精巣捻転症の治療は手術です。陰嚢を切り開いてねじれを元に戻す手術を行いますが、精巣が壊死してしまっている場合には精巣を摘出する必要があります。ここでは手術の詳しい内容と、治療でよくある質問について説明します。

1. 精巣捻転症の治療について

捻転が起きて精巣に血が通わない状態が続くと精巣が壊死(組織が機能を完全に失った状態)してしまいます。時間がたてば経つほど壊死の可能性は高くなるので、できるだけ迅速に治療を始めることが重要です。発症から6時間以内にねじれを元に戻せば壊死を防げる可能性が高くなります。
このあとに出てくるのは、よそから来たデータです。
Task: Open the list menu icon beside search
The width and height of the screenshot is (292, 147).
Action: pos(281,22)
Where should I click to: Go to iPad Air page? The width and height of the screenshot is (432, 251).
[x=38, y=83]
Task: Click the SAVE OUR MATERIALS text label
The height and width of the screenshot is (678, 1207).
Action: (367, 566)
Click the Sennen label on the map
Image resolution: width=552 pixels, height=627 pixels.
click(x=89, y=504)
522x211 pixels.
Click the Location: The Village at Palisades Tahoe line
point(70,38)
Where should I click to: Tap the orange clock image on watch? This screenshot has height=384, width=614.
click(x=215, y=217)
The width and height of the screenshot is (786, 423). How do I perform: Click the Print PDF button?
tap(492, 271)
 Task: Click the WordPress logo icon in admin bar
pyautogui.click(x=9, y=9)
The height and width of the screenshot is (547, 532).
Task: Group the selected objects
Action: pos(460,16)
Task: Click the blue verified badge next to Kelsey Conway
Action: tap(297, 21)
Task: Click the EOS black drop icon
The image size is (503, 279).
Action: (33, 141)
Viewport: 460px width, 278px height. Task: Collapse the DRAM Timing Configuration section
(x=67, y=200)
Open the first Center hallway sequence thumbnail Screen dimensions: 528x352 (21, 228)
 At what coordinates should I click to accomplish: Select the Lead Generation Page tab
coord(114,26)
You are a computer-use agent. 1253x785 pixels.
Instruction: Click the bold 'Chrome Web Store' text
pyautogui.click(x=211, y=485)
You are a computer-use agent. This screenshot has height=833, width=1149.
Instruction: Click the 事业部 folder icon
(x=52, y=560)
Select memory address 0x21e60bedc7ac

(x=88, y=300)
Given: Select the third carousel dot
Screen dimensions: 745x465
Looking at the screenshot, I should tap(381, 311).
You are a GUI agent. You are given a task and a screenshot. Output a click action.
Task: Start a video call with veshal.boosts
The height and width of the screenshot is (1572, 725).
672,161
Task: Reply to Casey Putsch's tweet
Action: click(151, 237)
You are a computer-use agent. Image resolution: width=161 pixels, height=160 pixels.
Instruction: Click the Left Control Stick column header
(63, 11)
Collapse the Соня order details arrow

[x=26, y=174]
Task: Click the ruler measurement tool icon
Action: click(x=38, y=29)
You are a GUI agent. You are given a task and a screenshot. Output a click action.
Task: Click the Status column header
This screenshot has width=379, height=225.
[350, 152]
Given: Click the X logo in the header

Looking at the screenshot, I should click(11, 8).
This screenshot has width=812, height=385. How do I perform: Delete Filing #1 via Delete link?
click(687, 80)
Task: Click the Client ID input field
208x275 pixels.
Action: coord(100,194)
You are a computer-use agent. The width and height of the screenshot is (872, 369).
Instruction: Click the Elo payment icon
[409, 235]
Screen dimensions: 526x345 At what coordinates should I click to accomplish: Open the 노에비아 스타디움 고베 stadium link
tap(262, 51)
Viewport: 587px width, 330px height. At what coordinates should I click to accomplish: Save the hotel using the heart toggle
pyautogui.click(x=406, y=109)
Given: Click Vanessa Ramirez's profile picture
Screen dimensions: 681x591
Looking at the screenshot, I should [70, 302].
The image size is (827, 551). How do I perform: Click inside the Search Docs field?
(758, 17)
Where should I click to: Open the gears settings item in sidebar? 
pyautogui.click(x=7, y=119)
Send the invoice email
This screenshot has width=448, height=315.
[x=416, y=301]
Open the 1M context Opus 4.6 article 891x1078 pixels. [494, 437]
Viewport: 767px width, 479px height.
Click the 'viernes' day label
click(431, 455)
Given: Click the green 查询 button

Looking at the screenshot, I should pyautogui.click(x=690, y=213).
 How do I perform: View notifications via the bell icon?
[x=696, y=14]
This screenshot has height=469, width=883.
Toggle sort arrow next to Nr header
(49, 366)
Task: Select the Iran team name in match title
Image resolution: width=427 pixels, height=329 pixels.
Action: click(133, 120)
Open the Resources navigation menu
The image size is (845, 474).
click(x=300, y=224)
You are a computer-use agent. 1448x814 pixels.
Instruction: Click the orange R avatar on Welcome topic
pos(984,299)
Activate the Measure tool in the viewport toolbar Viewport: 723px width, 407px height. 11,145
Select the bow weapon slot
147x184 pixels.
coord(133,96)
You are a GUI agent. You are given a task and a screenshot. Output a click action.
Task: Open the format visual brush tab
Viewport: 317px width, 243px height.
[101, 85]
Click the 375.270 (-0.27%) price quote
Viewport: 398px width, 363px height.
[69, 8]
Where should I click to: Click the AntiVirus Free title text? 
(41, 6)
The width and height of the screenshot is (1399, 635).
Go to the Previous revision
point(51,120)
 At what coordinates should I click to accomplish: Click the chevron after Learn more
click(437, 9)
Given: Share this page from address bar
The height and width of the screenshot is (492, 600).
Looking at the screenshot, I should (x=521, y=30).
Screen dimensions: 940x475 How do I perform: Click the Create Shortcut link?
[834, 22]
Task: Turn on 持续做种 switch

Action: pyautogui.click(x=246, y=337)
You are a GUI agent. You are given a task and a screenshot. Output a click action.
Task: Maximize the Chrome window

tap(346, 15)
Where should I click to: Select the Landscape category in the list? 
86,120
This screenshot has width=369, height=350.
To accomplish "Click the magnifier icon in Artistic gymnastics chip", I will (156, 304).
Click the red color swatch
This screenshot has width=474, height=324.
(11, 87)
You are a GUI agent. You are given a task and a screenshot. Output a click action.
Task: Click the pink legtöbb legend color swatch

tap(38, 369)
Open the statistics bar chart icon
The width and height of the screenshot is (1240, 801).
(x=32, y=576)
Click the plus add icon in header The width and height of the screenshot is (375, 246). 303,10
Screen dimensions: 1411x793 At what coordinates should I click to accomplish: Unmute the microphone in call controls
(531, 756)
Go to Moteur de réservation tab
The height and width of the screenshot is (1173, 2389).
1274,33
精巣捻転症の治療は手術です。陰嚢を切り開いてみて精巣が壊死しているか否かで手術内容が変わってきます。

精巣が壊死していない場合の手術

精巣が壊死していない場合は、ねじれている精索(精巣につながる血管などが入った鞘状の構造物)を元にもどします。皮膚を切らずに手でねじれを戻す用手的整復もありますが、確実性が高いとは言えないので、ほとんどの場合は手術(精巣捻転解除術)でねじれを解除します。また、手術の際には捻転を起こしていない側の精巣も調べ、捻転を起こす可能性がある場合には、ねじれにくくする処置(精巣固定術)を行います。

精巣が壊死している場合の手術

精巣が壊死してしまった場合には、精巣を摘出する手術を行います。また、残った片側の精巣が捻転を起こさないように、精巣固定術を行います。

2. 精巣捻転症の治療でよくある質問について

精巣捻転症の治療に関して知っておくと良い内容を3つ説明します。

手術以外の方法はないのか

精巣捻転症の治療は先に説明したように手術です。手術以外の方法として、陰嚢の皮膚越しに精巣を掴んで回し、ねじれを解除する方法(用手的整復)があります。しかし、用手的整復は手術に比べて確実性が低く、また成功したとしても精巣の固定ができないため再発の懸念が残ります。用手的整復にはこのような問題点があるので、ほとんどの場合、手術が行われます。

治療はどこで受ければいいのか

精巣捻転症の治療は泌尿器科で受けることができます。精巣を救うためには6時間以内に手術を行うことが望ましいとされており、治療は早ければ早いほどよいです。このため、緊急対応ができる施設が整った病院を受診するのが望ましいです。受診前に電話やウェブサイトで確認しておくとよいでしょう。

入院の必要性や期間

手術を行った場合、数日間は傷や全身状態の確認が必要となるので、入院が勧められることが多いです。腹部や胸部の手術に比べて、陰嚢の手術は身体の負担が小さく、抜糸も外来でできるので、入院は数日ですみます。